======== RECORDS FOR THIS TASK
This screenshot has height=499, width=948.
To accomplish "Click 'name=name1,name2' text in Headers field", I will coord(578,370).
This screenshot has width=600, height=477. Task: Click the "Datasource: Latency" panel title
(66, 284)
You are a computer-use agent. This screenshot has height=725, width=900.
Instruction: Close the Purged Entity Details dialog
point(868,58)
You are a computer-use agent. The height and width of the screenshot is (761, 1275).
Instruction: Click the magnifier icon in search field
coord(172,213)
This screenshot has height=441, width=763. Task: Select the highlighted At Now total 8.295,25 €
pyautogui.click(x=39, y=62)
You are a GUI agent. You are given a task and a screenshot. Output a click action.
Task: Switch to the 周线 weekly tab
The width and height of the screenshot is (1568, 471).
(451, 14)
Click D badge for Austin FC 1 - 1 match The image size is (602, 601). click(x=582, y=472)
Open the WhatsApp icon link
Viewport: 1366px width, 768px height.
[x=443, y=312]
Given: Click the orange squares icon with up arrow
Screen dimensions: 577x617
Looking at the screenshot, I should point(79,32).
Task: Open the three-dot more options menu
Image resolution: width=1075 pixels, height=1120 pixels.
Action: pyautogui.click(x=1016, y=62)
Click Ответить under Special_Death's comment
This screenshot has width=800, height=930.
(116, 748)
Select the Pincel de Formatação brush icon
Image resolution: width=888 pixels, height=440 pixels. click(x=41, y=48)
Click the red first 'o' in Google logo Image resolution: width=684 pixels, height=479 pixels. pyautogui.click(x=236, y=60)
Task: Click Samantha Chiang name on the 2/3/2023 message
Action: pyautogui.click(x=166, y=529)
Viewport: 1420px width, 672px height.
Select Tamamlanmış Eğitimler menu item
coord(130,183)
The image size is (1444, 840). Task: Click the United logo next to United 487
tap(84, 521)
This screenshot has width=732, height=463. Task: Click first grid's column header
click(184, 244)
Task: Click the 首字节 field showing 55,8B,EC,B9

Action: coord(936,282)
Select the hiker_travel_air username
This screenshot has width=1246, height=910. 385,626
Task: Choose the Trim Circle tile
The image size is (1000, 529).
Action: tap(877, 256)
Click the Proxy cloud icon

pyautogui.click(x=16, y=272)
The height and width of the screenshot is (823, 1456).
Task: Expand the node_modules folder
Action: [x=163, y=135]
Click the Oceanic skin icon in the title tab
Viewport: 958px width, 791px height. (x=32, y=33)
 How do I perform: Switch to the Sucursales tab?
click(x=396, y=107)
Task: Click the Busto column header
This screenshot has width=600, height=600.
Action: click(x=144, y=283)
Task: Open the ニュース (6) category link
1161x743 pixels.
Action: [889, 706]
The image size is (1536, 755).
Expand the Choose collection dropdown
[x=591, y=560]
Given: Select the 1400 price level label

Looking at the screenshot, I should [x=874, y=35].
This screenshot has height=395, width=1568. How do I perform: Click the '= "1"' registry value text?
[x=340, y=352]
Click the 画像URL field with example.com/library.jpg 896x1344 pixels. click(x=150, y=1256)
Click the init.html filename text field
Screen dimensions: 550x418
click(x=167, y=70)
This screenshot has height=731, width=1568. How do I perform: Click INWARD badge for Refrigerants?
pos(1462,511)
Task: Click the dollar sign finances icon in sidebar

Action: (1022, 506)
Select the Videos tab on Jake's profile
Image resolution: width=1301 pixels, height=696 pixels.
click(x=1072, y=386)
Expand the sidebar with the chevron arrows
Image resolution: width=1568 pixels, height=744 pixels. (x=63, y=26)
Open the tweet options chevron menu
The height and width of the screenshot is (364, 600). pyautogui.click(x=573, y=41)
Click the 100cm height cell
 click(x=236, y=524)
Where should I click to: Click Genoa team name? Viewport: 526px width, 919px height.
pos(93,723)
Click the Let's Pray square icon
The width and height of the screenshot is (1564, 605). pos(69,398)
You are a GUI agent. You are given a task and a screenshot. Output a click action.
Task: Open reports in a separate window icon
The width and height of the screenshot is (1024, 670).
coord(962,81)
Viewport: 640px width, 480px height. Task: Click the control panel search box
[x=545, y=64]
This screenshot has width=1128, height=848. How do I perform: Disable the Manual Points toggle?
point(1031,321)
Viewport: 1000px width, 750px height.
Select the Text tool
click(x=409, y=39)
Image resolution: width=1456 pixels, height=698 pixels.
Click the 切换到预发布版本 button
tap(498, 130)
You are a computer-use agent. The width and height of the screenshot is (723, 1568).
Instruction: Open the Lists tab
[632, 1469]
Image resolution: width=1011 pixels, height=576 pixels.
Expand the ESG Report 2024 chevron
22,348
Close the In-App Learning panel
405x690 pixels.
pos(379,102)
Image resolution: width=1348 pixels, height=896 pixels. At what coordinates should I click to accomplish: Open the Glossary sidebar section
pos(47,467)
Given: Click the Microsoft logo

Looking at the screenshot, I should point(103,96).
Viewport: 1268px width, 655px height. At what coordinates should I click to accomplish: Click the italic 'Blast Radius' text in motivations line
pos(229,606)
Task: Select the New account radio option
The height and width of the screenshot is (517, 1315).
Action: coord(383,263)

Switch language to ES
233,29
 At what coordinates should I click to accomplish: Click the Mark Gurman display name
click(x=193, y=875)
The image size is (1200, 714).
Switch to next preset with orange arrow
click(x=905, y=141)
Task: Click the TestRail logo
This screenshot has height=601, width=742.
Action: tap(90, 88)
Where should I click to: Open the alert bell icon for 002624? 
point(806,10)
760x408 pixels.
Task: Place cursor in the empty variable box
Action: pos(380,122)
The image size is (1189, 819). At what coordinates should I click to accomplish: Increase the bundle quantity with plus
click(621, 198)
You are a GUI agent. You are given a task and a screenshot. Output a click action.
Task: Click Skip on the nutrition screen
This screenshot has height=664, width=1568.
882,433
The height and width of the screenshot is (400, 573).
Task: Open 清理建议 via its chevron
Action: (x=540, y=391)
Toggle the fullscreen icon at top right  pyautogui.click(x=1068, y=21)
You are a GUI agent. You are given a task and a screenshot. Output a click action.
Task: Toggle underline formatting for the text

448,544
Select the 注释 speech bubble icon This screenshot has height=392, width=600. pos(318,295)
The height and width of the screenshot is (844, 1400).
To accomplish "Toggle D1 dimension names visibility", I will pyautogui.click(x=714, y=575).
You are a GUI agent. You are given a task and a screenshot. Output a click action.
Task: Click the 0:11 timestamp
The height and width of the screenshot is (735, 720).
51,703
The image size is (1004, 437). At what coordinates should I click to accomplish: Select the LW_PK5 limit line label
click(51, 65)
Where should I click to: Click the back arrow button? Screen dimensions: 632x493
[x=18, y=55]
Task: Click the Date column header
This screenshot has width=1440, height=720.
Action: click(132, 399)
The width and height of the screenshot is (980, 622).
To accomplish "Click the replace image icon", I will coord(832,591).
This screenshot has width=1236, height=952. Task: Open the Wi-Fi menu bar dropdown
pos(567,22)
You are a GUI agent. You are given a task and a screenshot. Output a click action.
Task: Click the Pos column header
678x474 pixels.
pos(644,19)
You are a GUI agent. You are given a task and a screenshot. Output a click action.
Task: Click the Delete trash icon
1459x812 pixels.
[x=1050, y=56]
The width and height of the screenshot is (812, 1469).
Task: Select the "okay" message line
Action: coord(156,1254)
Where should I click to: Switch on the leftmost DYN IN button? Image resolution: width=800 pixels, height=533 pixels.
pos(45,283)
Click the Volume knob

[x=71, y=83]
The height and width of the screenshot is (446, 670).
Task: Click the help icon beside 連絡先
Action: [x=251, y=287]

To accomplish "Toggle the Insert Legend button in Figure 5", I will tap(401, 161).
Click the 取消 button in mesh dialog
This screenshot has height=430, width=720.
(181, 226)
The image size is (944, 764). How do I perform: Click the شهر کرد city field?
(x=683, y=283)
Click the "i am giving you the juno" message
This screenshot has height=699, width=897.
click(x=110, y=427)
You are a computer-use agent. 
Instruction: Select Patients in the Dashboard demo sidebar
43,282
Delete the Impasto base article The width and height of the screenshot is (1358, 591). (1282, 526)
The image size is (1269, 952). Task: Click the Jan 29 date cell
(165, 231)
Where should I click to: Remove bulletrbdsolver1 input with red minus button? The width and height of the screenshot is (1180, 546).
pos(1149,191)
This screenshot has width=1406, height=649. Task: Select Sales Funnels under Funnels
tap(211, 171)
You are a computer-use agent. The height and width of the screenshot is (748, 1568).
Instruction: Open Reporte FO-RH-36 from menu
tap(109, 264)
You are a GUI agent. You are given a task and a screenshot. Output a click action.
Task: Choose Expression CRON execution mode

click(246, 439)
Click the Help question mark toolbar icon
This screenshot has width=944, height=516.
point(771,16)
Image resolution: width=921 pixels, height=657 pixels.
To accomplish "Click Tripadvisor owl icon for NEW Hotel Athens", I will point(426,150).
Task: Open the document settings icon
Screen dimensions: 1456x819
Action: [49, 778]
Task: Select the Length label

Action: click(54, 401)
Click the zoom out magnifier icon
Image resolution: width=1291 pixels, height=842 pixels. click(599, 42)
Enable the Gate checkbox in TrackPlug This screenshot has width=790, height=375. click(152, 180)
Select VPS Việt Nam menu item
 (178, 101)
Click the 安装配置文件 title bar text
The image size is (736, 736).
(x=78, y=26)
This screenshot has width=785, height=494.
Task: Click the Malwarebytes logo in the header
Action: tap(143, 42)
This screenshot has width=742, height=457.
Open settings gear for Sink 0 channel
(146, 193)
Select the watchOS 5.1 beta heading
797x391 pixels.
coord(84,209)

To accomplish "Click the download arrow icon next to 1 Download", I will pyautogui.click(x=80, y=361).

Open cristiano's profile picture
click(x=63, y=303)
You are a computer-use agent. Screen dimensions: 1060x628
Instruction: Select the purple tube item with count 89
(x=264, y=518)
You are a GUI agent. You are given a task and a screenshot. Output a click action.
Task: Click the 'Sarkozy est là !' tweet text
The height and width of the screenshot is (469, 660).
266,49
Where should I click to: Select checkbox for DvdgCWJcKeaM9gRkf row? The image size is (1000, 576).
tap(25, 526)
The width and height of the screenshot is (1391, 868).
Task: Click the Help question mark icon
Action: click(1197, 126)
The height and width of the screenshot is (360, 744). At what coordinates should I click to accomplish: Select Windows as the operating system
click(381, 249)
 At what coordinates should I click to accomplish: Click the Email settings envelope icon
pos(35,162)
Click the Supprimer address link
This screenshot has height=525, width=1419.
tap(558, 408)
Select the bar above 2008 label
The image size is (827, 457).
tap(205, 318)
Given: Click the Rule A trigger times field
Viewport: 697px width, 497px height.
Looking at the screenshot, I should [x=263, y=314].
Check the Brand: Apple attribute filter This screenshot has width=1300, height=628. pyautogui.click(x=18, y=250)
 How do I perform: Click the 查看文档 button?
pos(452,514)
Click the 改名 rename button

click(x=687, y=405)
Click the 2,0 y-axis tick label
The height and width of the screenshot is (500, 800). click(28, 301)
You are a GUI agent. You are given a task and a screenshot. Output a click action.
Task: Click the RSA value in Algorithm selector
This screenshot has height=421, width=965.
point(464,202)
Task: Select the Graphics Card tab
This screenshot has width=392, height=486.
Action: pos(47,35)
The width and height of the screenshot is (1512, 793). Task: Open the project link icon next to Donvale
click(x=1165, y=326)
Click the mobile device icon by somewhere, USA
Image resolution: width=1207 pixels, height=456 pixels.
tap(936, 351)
================
The lines above, from the first through the one containing "is (761, 1275).", must be restated word for word, with nothing added.

TASK SOLUTION »
This screenshot has height=499, width=948.
To accomplish "Click 'name=name1,name2' text in Headers field", I will coord(578,370).
This screenshot has width=600, height=477. Task: Click the "Datasource: Latency" panel title
(66, 284)
You are a computer-use agent. This screenshot has height=725, width=900.
Instruction: Close the Purged Entity Details dialog
point(868,58)
You are a computer-use agent. The height and width of the screenshot is (761, 1275).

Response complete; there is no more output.